Сионистское движение в его лице приобрело государственного деятеля глобального масштаба. И надо сказать, что было время, когда Эвена ценили. Не было такого события в жизни молодого динамичного государства, в котором Аба Эвен не принимал бы участия.
Он стал одним из самых выдающихся ораторов в мире. Ему платили 7000 долларов за лекцию. 20 университетов в США и в Европе присвоили ему степень почетного доктора. Американская академия составила список десяти самых выдающихся ораторов за всю историю существования английского языка. Наряду с Линкольном, Дизраэли и Черчиллем в этом списке значился и Аба Эвен. Когда он позвонил в Академию, чтобы поблагодарить за оказанную честь, секретарша чуть не упала в обморок. Она считала Эвена современником Шекспира.

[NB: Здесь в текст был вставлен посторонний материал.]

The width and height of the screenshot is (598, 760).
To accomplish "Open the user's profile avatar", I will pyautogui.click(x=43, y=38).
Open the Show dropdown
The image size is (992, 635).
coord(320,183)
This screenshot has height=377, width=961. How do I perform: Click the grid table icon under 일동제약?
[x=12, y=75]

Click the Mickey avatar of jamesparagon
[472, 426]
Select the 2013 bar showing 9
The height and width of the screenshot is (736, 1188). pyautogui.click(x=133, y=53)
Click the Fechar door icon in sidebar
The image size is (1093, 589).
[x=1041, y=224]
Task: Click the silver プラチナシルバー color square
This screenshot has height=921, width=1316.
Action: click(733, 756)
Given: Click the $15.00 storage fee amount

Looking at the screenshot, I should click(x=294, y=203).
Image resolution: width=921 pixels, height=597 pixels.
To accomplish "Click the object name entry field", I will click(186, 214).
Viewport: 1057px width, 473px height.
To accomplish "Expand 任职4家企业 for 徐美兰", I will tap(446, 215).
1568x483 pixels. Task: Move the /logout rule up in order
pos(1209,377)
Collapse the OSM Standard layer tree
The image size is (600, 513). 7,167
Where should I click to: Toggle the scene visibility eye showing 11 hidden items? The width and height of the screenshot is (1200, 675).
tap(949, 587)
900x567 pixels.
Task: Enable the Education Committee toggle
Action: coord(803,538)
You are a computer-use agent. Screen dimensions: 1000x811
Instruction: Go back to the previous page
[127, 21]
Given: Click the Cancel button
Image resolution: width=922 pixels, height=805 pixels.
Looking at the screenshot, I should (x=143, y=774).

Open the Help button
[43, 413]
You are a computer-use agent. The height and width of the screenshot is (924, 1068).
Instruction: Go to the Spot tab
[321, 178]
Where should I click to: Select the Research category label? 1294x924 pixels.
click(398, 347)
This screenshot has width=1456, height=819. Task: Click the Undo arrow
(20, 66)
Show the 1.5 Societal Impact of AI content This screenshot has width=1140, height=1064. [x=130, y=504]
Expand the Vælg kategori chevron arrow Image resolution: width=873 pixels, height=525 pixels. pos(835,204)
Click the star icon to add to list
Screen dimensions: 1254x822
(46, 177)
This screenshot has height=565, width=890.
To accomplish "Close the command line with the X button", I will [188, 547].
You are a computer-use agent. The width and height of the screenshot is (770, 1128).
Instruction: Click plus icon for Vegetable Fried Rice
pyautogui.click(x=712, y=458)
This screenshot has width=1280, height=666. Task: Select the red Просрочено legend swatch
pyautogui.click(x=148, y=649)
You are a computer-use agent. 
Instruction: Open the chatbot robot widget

Генри Киссинджер утверждал, что не встречал человека, который с таким виртуозным совершенством владел бы английским языком.
А известный израильский сатирик Эфраим Кишон рассказывал, что, будучи в Нью-Йорке, он специально ходил на заседании сессии Генеральной ассамблеи ООН, чтобы слушать выступления Эвена. «Я-то считал, что знаю английский, — говорил Кишон, — но Эвен наказал меня за нахальную самоуверенность. На первом его выступлении я сидел, как китайский болванчик, и лишь хлопал глазами. На втором я вытащил из портфеля толстенный словарь Вебстера и с его помощью сумел кое-что понять, хотя далеко не все».
Почти столь же блестящ и иврит Эвена. Известный израильский журналист, сабра в третьем поколении, сказал после взятого у Эвена интервью:
— Его язык безупречен. Он течет и искрится, как горная речка. Мне стыдно было задавать ему вопросы на моем грубом иврите.
И это еще не все. Эвен прекрасно владеет французским, немецким, испанским и персидским. Ицхаку Рабину и Шимону Пересу было чему позавидовать.
Со своей женой Сюзен Аба Эвен познакомился в годы Второй мировой войны, когда служил офицером в британской разведке. В соседнем полку Эвен обратил внимание на молодого лейтенанта с явно выраженным семитским профилем. Они подружились. Аба Эвен был и старше по званию, и более умудрен жизненным опытом. Однажды лейтенант зашел проститься. Его полк переводили в Каир. Эвен сказал:
— Возьми адрес чудесной еврейской семьи. Там три сестры, три красавицы. Старшая, Сюзен, — моя будущая жена.
Лейтенант женился на младшей. Этим лейтенантом был Хаим Герцог, будущий президент Израиля.
В 1961 году Давид Бен-Гурион предложил Эвену портфель министра просвещения и культуры.
«Старик рехнулся», — шептались в кулуарах люди, принадлежавшие к ближайшему окружению премьер-министра. Почтенная рабочая газета осмелилась даже спросить Бен-Гуриона, что общего у сравнительно нового репатрианта с культурой еврейского государства.
И действительно, Эвен ведь не был учителем в ивритской гимназии, не знал лично ни Бялика, ни Черниховского, не совершал походов с Натаном Альтерманом по тель-авивским кабакам, не прибыл в Эрец-Исраэль ни со Второй, ни с Третьей алией, не осушал болота и не выращивал бананы. Более того, он даже родился не в Восточной Европе, как вся израильская политическая элита, а в Кейптауне, в Южной Африке. И в детстве привезли его не в Тель-Авив, а в Лондон.